> [THE DATA]:
╔══

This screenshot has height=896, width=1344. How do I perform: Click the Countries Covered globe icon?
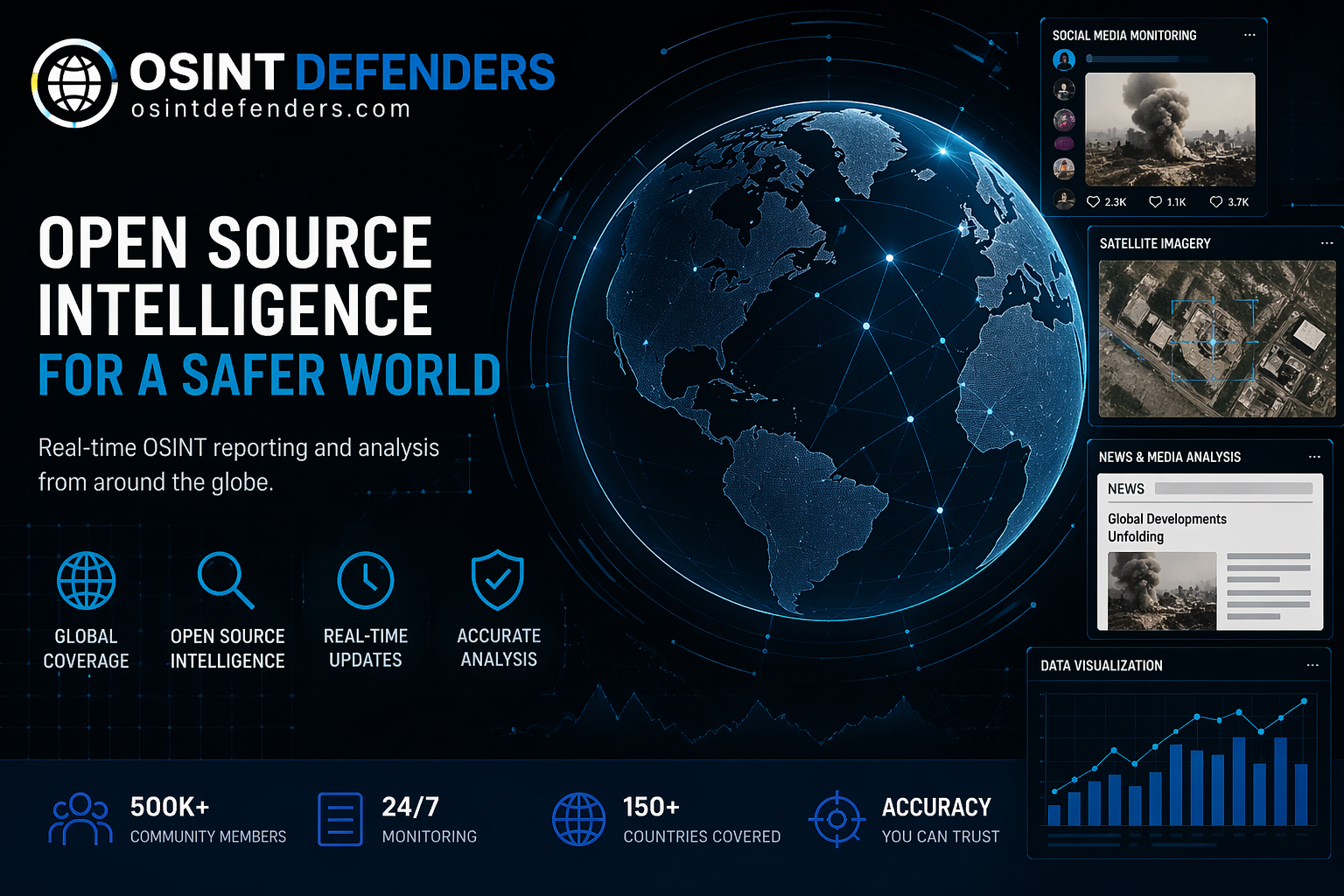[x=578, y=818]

╚══
╔══

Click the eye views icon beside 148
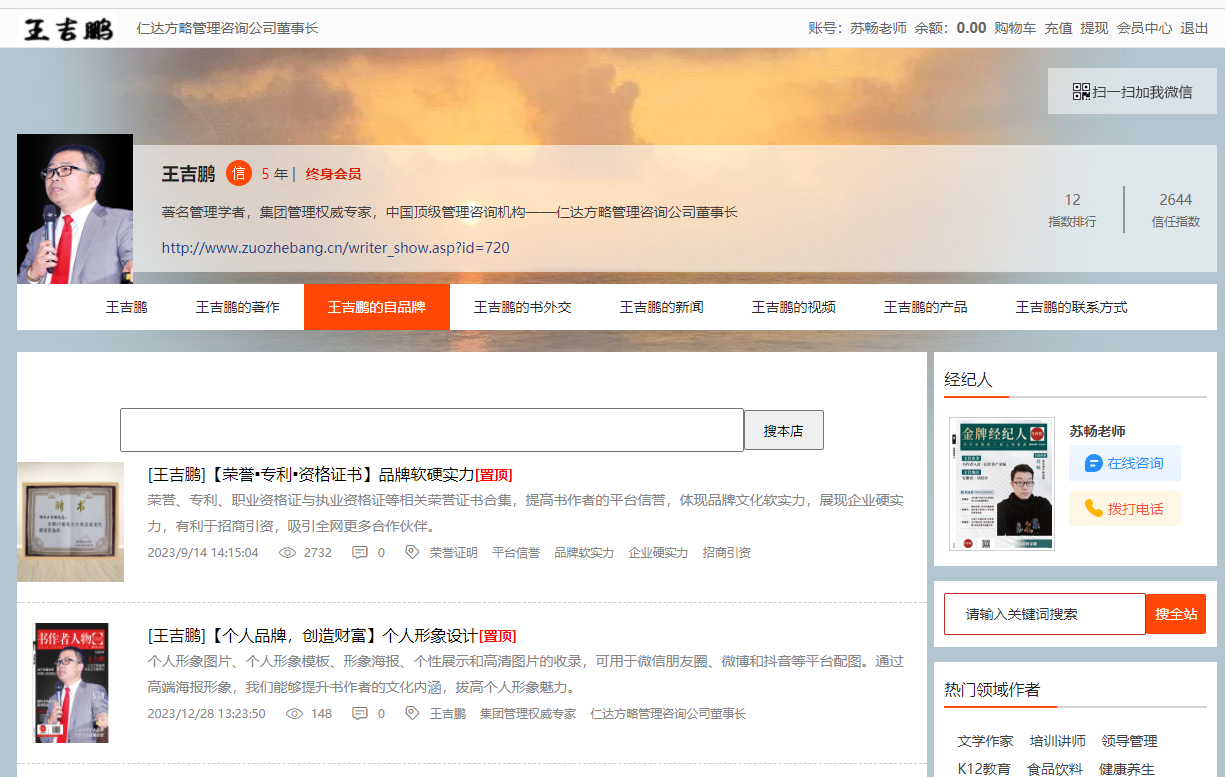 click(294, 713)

╚══
╔══

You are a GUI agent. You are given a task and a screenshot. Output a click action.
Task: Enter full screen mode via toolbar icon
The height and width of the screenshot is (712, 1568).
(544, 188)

╚══

> [WRITTEN EXERCISE]:
Gather every line in the entries above that contains the string "screenshot", and copy each one out. Case counts.

> [ANSWER IN FULL]:
This screenshot has height=896, width=1344. How do I perform: Click the Countries Covered globe icon?
You are a GUI agent. You are given a task and a screenshot. Output a click action.
The height and width of the screenshot is (712, 1568).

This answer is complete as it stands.